Jeremy Scahill a fait grand bruit en publiant son premier livre, Blackwater : l’ascension de l’armée privée la plus puissante du monde en 2008 puis un autre doublé d’un documentaire (Dirty Wars) consacré aux pratiques de l’armée américaine dans sa guerre contre le terrorisme. Torture, assassinats érigés en pratique coutumière, frappes aériennes pas tellement chirurgicales, Scahill s’est mis en première ligne de cette « sale guerre » dont l’histoire officielle ne retiendra que la mort de Ben Laden. Mais ses enquêtes s’acharnent à en dévoiler une autre facette : celle d’innocents abattus par des commandos en roue libre. Ainsi a-t-il débusqué les agissements des unités spéciales du JSOC2, d’autant plus violentes qu’incontrôlables, dont la mission se limite à trois mots : « Find, fix, finish » (Traquer, débusquer, éliminer). Au cœur de son travail, le journaliste a épinglé la croissance exponentielle de la « kill list » présentée chaque semaine au président Obama, lequel a avoué à plusieurs reprises sa fascination pour les forces spéciales. Sa simple signature a précipité, depuis 2009, des milliers de personnes – terroristes confirmés, vagues suspects, simples quidams – sous les balles des militaires.

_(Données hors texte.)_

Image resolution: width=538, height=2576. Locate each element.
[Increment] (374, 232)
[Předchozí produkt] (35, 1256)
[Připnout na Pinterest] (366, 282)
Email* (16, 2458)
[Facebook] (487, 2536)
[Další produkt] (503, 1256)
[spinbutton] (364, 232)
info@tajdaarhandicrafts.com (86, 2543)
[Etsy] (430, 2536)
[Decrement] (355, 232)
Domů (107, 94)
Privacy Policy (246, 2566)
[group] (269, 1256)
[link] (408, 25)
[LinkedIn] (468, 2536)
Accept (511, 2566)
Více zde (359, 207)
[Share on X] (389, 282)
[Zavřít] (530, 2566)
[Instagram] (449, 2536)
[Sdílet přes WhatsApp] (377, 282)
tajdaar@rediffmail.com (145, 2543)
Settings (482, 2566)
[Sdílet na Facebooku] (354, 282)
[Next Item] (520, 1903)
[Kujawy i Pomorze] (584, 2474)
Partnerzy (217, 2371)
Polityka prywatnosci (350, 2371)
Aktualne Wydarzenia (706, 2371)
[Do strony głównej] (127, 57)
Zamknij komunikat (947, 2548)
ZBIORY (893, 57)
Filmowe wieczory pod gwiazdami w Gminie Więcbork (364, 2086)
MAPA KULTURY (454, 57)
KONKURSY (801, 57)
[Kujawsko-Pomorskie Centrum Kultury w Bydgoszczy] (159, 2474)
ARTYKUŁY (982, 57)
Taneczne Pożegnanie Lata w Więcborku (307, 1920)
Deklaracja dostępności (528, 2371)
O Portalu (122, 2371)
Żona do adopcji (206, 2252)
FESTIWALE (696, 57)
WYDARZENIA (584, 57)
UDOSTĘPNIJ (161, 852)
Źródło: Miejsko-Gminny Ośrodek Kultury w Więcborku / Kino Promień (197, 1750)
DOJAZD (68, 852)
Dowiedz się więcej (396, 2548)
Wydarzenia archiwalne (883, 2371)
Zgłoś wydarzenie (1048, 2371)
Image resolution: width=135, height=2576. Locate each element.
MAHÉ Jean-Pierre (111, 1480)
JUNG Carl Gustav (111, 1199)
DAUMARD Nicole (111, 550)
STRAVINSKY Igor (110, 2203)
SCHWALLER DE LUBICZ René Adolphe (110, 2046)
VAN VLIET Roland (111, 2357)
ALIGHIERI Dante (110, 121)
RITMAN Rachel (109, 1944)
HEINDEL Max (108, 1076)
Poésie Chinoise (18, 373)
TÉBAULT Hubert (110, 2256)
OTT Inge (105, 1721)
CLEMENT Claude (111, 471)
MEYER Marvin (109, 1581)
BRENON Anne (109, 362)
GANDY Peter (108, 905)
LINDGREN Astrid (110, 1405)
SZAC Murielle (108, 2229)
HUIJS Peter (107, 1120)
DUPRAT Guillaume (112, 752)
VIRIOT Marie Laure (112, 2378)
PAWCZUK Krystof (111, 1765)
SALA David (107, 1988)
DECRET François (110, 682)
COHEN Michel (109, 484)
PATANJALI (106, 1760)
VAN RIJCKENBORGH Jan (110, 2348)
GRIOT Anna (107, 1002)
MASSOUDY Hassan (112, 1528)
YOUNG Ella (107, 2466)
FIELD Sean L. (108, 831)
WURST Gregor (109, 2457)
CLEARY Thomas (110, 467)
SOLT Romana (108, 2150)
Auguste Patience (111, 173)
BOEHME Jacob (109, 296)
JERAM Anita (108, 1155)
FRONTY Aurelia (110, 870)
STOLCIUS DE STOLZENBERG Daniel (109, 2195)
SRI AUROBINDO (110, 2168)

Dans la grande tradition du journalisme d’investigation américain, Scahill n’a pas hésité à recourir à des sources internes malgré de nombreuses intimidations, en l’occurrence d’anciens membres du JSOC. Ce qui lui a permis de révéler tant l’aveuglement de l’Administration que celle des médias de masse américains. « Les gens qui acceptent les histoires officielles sont considérés comme des journalistes objectifs, expliquait-il au Guardian en 2013 pour la sortie de son documentaire. Ceux qui les questionnent, en particulier face à des preuves évidentes démontrant que l’État ment ou prend part à des homicides extrajudiciaires, sont mis dans le sac des activistes. On jette systématiquement l’opprobre sur ceux qui mettent le gouvernement en cause tandis que ceux qui le défendent servilement sont en quelque sorte coiffés d’une couronne d’objectivité. » Et l’on sait, hélas, que les démonstrations de fausse transparence sont des armes de choix aux mains des communicants gouvernementaux, outre-Atlantique comme ici.
La suite du dossier
1 Journal américain créé pour relayer les révélations d’Edward Snowden.
2 Le Joint Special Operation Command (Commandement des opérations spéciales), qui dirige des unités d’élite tapies dans l’ombre depuis les années 1980, a été sanctifié en 2011 pour son raid mortel sur le chef d’Al-Qaïda.
Cet article a été publié dans
CQFD n°130 (mars 2015)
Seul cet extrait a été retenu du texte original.